3.4. De bewindvoerder heeft in haar brief en ter zitting haar verzoek om de schuldsaneringsregeling tussentijds te beëindigen gemotiveerd gehandhaafd.
3.5. Het hof komt tot de volgende beoordeling.
3.5.1. Het hof dient, gelet op het bepaalde in artikel 350 lid 3 aanhef en sub c Fw, te beoordelen of er bij [appellante], in het licht van de overige omstandigheden van het geval, sprake is van het niet naar behoren nakomen van één of meer uit de schuldsaneringsregeling voortvloeiende verplichtingen of het door haar doen of nalaten anderszins belemmeren dan wel frustreren van de uitvoering van de schuldsaneringsregeling.
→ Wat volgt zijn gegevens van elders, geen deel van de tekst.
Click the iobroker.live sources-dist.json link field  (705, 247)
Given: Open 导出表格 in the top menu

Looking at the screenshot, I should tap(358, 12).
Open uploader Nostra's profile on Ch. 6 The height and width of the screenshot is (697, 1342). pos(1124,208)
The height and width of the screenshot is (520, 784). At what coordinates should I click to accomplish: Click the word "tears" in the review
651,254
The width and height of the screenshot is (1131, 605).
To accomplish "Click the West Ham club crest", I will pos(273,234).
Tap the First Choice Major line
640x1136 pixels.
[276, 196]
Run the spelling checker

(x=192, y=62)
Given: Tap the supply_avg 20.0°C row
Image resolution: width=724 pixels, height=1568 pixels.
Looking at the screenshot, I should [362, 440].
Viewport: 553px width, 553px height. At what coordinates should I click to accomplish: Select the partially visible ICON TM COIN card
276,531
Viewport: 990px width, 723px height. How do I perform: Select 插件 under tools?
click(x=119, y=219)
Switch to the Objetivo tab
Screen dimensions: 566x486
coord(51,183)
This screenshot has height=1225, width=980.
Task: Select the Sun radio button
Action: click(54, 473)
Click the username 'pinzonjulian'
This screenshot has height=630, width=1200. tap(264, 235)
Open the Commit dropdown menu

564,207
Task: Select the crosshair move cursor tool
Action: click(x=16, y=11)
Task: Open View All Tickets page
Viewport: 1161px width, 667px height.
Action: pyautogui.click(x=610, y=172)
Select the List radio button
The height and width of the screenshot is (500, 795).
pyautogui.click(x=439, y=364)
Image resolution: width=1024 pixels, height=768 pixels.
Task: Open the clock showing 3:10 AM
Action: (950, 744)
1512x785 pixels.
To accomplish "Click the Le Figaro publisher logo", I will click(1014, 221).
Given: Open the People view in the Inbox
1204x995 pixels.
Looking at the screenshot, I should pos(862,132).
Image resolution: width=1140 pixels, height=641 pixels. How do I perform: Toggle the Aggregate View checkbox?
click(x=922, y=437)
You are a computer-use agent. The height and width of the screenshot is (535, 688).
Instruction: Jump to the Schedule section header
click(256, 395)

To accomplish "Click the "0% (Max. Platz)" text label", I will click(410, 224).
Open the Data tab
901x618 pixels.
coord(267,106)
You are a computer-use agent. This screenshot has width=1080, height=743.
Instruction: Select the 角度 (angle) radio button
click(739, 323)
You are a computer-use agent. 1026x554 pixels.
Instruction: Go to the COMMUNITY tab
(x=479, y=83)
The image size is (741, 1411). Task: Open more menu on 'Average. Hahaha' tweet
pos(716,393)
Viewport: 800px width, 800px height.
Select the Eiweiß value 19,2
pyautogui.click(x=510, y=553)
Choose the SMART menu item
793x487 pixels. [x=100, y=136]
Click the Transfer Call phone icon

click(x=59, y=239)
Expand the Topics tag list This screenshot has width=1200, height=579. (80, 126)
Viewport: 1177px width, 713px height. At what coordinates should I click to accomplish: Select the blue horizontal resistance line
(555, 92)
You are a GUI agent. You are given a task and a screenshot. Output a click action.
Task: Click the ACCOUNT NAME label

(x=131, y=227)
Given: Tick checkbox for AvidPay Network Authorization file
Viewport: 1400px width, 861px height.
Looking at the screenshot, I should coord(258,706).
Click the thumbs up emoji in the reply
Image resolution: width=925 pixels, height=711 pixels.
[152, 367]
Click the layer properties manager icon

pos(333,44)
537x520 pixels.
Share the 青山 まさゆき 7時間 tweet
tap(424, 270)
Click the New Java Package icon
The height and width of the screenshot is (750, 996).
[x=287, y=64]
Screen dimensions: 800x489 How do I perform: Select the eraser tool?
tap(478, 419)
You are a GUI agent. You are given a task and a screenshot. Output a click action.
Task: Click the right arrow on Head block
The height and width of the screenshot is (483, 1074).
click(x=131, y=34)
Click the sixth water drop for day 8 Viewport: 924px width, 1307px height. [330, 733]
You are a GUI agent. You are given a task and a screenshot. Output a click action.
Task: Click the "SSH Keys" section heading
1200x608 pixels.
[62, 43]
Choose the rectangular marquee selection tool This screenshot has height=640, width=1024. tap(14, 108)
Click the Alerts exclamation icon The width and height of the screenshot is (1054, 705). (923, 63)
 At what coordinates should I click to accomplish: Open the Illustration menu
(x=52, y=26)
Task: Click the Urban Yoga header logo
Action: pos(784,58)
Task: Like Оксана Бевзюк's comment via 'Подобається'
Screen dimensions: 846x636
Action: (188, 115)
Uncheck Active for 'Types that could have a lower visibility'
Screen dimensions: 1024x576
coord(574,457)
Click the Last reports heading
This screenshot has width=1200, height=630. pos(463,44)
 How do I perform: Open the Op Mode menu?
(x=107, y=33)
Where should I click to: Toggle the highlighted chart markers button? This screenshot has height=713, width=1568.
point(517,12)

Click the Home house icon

3.5.2. Het hof overweegt in de eerste plaats dat [appellante] zowel in eerste aanleg als in hoger beroep heeft erkend dat zij zich niet heeft gehouden aan meerdere, in het kader van de schuldsaneringsregeling aan haar opgelegde verplichtingen. Zo heeft [appellante] ter gelegenheid van de mondelinge behandeling in hoger beroep bijvoorbeeld toegegeven dat zij tot op heden heeft verzuimd de door de bewindvoerder verzochte rekeningafschriften, ten aanzien waarvan [appellante] heeft gesteld dat zij deze rekeningafschriften ter gelegenheid van de mondelinge behandeling in eerste aanleg bij zich had, te overleggen.
Daarnaast is de bewindvoerder door [appellante] niet op de hoogte gesteld van het feit dat zij vanaf november 2011 onder behandeling staat van een psycholoog en dat zij thans deelneemt aan een re-integratietraject.
3.5.3. Uit de inhoud van de processtukken is het hof onder meer gebleken dat de bewindvoerder bij brief van 25 januari 2012 de rechter-commissaris heeft verzocht een zitting te agenderen voor beëindiging van de regeling, omdat [appellante] nog altijd niet voldoet aan de verplichtingen, zoals deze gelden in de schuldsaneringsregeling. Vervolgens heeft de bewindvoerder bij brief van 28 februari 2012 [appellante] bericht dat, nu de verplichtingen al geruime tijd niet worden nagekomen, de rechter-commissaris is verzocht een zitting te agenderen, zodat kan worden bekeken of de schuldsaneringsregeling kan worden voortgezet.
Op de vraag van het hof ter zitting waarom, in plaats van een zitting, geen verhoor van [appellante] bij de rechter-commissaris heeft plaatsgevonden, heeft de bewindvoerder verklaard dat indien bij de rechtbank Breda een verzoek van een bewindvoerder wordt gedaan strekkende tot tussentijdse beëindiging van de schuldsaneringsregeling geen verhoor door de rechter-commissaris plaatsvindt, maar dat de zaak meteen wordt verwezen naar de zitting, waarbij alsdan wordt bezien of aanleiding bestaat de schuldsaneringsregeling tussentijds te beeindigen dan wel of de saniet de gelegenheid krijgt de door de bewindvoerder geconstateerde tekortkomingen alsnog na te komen, zodat de schuldsaneringsregeling kan worden voortgezet.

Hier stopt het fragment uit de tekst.